> Passage to read:
◆ ◆ ◆ ◆ ◆ ◆ ◆
Minkowski's theorem

From Wikipedia, the free encyclopedia

In mathematics, Minkowski's theorem is the statement that any convex set in Rⁿ which is symmetric with respect to the origin and with volume greater than 2ⁿ contains a non-zero lattice point. The theorem was proved by Hermann Minkowski in 1889 and became the foundation of the branch of number theory called the geometry of numbers.

[edit] Formulation

Suppose that L is a lattice of determinant d(L) in the n-dimensional real vector space Rⁿ and S is a convex subset of Rⁿ that is symmetric with respect to the origin, meaning that if x is in S then −x is also in S. Minkowski's theorem states that if the volume of S is strictly greater than 2ⁿ d(L), then S must contain at least one lattice point other than the origin.^[1]

[edit] Example

The simplest example of a lattice is the set Zⁿ of all points with integer coefficients; its determinant is 1. For n = 2 the theorem claims that a convex figure in the plane symmetric about the origin and with area greater than 4 encloses at least one lattice point in addition to the origin. The area bound is sharp: if S is the interior of the square with vertices (±1, ±1) then S is symmetric and convex, has area 4, but the only lattice point it contains is the origin. This observation generalizes to every dimension n.
◆ ◆ ◆ ◆ ◆ ◆ ◆
> Material:

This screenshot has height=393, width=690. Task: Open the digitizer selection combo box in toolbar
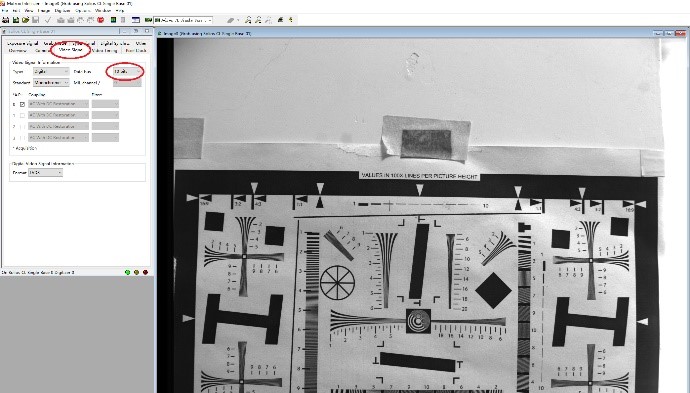point(183,20)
◆ ◆ ◆ ◆ ◆ ◆ ◆
> Task set:
1. Translate this sentence from the passage on Minkowski's theorem into Spanish: "The theorem was proved by Hermann Minkowski in 1889 and became the foundation of the branch of number theory called the geometry of numbers."
2. According to the passage on Minkowski's theorem, what is the area of the square with vertices (±1, ±1)?
The listing has no connection to the passage on Minkowski's theorem.

> Expected responses:
1. El teorema fue demostrado por Hermann Minkowski en 1889 y se convirtió en el fundamento de la rama de la teoría de números llamada geometría de los números.

2. Its area is 4.